As Oliver told me, most coaches by nature are extremely competitive. Giving away their “secret sauce” makes it easier for other coaches to emulate their system or overcome it. Most coaches do not want to give someone else an advantage. When I went to the University of Connecticut to see the women’s team practice seven years ago, my assistant coach and I were explicitly told no video. Ditto at the University of Virginia when I saw the defending NCAA champion men last summer.
Chris Oliver was always a coach that saw the tactical secrets of a program in a completely different way. To him, these sacred ideas were an opportunity. He wanted to simply give everything away. And with The Basketball Podcast and Basketball Immersion he has done exactly that. For the few coaches out there that do not subscribe to the podcast, you are hurting your team. Oliver was incredibly generous to spend an hour with me over Zoom and “share the game” as he says and explain how he is where he is.
Why Share Tactical Ideas so Openly?
When Chris Oliver started Basketball Immersion years ago, his goal was to share the game as authentically as possible. Oliver told me sharing the game has a higher purpose for him. He loves coaching and loves coach education. He stopped coaching at the University of Windsor last spring in part because he believes he can make an impact in helping coaches more than coaching his own players.

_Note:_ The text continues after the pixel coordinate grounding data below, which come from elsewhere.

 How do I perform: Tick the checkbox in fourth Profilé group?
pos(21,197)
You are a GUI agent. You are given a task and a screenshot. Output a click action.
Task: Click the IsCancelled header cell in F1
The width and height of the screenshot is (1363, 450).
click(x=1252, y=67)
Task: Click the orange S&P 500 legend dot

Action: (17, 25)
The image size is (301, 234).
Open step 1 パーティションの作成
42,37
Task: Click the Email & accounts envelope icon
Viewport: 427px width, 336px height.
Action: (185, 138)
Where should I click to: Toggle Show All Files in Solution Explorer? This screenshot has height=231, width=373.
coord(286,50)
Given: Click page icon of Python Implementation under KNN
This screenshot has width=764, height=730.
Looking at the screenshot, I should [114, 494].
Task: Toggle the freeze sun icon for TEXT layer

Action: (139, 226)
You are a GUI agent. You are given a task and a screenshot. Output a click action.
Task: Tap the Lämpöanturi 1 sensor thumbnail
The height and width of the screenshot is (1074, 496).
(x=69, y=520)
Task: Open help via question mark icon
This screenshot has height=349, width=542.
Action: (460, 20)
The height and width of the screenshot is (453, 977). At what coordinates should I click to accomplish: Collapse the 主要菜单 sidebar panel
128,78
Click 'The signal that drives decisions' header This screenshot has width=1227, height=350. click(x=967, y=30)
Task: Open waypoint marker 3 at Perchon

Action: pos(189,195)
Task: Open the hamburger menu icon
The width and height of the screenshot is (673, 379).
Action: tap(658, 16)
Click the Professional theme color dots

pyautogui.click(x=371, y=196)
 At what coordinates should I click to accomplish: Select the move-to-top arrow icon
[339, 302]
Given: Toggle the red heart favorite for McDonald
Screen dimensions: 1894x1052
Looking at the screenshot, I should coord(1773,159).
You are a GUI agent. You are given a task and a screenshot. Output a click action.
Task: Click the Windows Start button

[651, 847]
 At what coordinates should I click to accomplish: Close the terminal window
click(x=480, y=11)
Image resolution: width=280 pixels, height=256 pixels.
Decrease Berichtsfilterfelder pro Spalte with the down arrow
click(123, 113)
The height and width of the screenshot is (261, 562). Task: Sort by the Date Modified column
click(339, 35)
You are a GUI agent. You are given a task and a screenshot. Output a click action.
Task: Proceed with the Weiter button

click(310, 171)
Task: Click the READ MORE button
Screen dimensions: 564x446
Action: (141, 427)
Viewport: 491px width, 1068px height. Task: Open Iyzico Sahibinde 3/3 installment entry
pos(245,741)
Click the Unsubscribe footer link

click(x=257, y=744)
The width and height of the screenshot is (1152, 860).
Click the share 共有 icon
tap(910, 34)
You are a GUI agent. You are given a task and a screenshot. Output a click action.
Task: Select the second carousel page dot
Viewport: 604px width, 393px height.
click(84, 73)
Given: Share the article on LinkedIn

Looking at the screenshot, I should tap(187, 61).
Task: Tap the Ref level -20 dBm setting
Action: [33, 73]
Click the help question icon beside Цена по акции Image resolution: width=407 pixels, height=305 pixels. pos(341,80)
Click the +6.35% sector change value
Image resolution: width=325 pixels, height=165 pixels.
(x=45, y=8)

While at the University of Windsor, he recognized sharing the game as an opportunity to give the program a better brand. Initially he never intended to monetize Basketball Immersion past the basic cost of setting up the website. As a result of sharing his games approach to coaching, Oliver gained incredible access to some of the world’s greatest programs and coaches. He presented his philosophy in front of the Miami Heat and watched other NBA practices.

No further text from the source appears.